ACTION ITEM
Before you reproduce the entries that follow, strip out any image they contain and keep the rest exact.

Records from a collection
----

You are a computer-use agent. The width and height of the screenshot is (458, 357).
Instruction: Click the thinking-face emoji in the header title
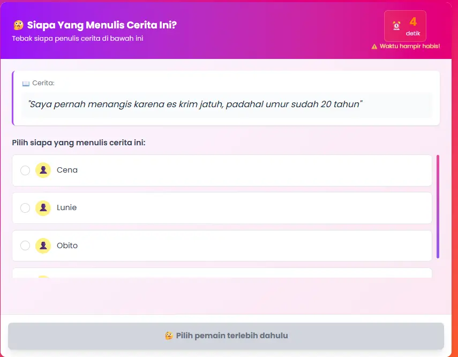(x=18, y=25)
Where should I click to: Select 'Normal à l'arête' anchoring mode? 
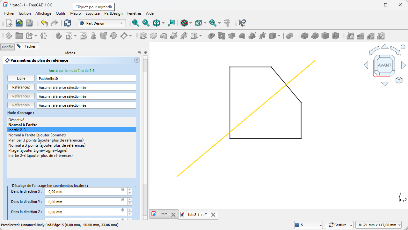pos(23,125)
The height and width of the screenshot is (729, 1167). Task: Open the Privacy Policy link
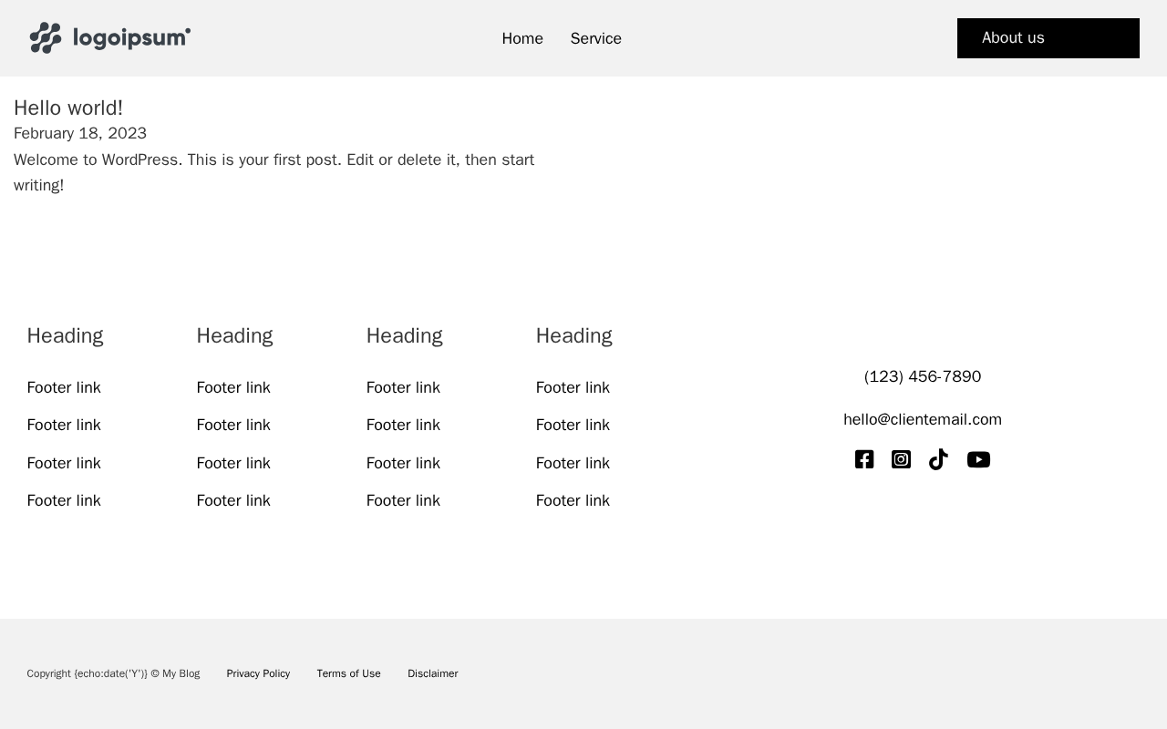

----

WORKED SOLUTION
You are a computer-use agent. The width and height of the screenshot is (458, 357).
Instruction: Click the thinking-face emoji in the header title
(x=18, y=25)
Where should I click to: Select 'Normal à l'arête' anchoring mode? 
pos(23,125)
The height and width of the screenshot is (729, 1167). Task: Open the Privacy Policy link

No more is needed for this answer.